TASK OBJECTIVE: Please output exactly the lines from the one that holds "Task: Expand the" through the final line of the data, and nothing else; leave out any pictures.

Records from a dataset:

+===+

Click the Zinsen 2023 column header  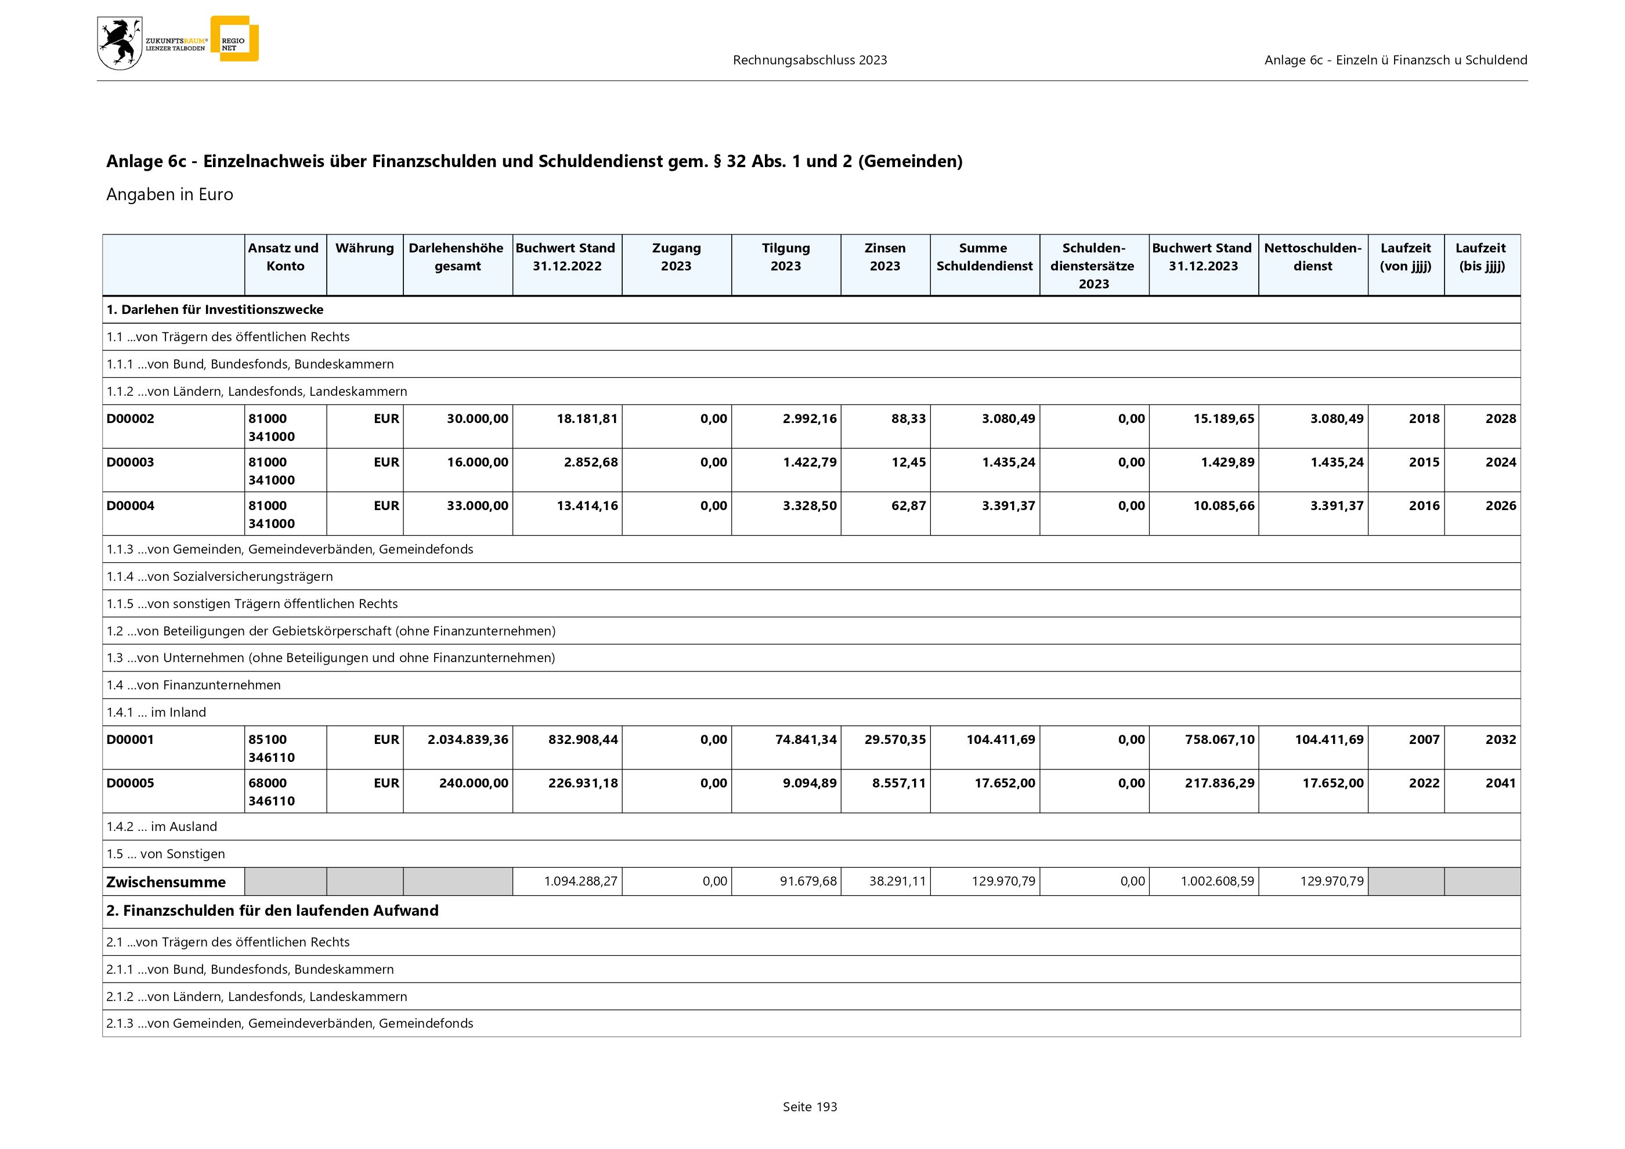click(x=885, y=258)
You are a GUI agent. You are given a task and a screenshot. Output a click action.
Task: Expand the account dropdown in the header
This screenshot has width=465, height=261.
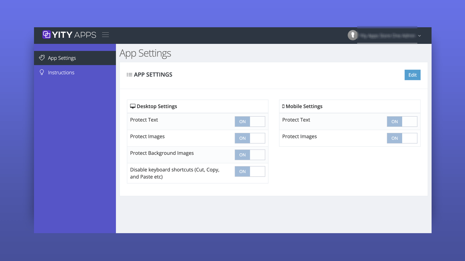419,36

+===+

RESULT BELOW:
Task: Expand the account dropdown in the header
This screenshot has width=465, height=261.
419,36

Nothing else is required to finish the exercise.